As Lomax became a leading commentator on Black politics, he attracted his share of critics among the African American liberals. More than a few Black writers were irritated at Lomax’s eagerness to assume the role of gatekeeper for whites seeking entrance into discussions on race and civil rights.

Lomax was open in the range of Black political leaders he engaged. He had frequent conversations with everyone from the NOI to the Southern Christian Leadership Conference. He seemed to hold the NAACP in particular disdain, repeatedly making it Exhibit A in his arguments on the ineffectiveness of overly cautious Black organizations, but he also collaborated with the group at times. Ironically, Lomax accommodated members of the racist John Birch Society on his television show and especially the personal friendships he had with Birch leaders like John Rousselot, a conservative California congressman and regional director of the Society in the Western states.

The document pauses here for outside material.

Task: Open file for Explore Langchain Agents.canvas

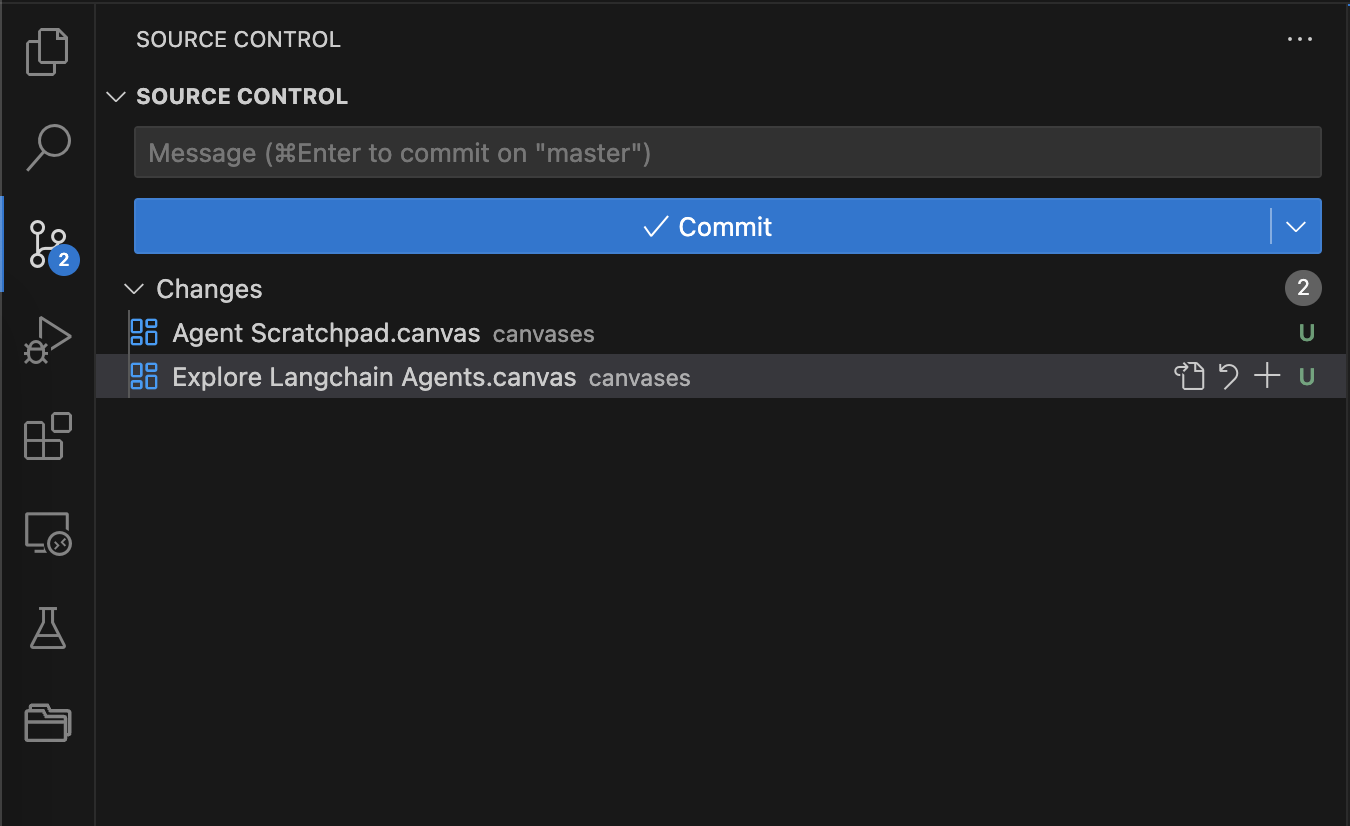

Two incidences stand out that cast question on exactly where Lomax stood during the Civil Rights era: The 1967 Detroit riots coverage and the MLK assassination coverage in 1968.  In an article published in the Detroit News (white newspaper) right after the Detroit riot, Lomax denounced the Black leaders in the city, essentially implying that “the activists assisted in attacks on police officers in Detroit”. Carefully relying on innuendo without making explicit accusations of criminal activity, Lomax insisted that the certain black leaders “disappeared during the uprising,” which he maintained “raises doubts and suspicions that will prevent the achievement of any kind of Negro unity for a long time to come.” Lomax made these accusations without any evidence or named sources.

After the MLK assassination, Lomax made an even more unsupported and sensational claim. Lomax wrote a 1968 article in the Boston Globe following Martin Luther King’s assassination which opened with a dramatic claim: “While White America weighs the fine points of the federal riot report, Black America is busy stockpiling weapons. Not merely bullets and rifles. But bazookas, machine guns, and grenades.”

During that time, these were astonishing assertions, based entirely on unnamed sources. In neither case does Lomax offer any explanation of how he knows these things. According to Aeillo, Lomax was open to pursuing conspiracy theories, and Lomax did conduct investigations of both Malcolm X and King’s murders.

With such inflammatory words, people wondered if activists were intent on armed warfare? In the Detroit News piece, it was possible that Lomax’s “reporting” may have been planted by law enforcement, a practice of the era that is well documented. Lomax, according to Aiello, was not afraid to talk to the FBI. In fact, on at least one occasion he sought out the Bureau to volunteer information he believed identified associates of George Wallace as responsible for King’s murder.

Lomax died in a terrible car crash in 1970, at the young age of forty-seven. The official reports state that he was killed in an automobile accident due to driver error. But his wife never accepted that explanation, nor did her lawyers. Some have even suggested that Lomax was sabotaged in order to halt his inquiries into Malcolm and King’s deaths, but no inquiry was made after the official report.

In the final analysis, Lomax defied easy explanation. Perhaps the best interpretation that Aiello offers us came from Bill Lane of the Los Angeles Sentinel, writing in 1967. Lomax was “always being called a ‘sellout to the Negro,’ ‘anti-Jewish,’ a ‘snob who refused to live among the people he claims to represent,” Lane remarked. But maybe Lomax really wasn’t as fixated on attacking others as he was on advancing himself. “Truth is, Louis Lomax represents one entity—Louis Lomax”.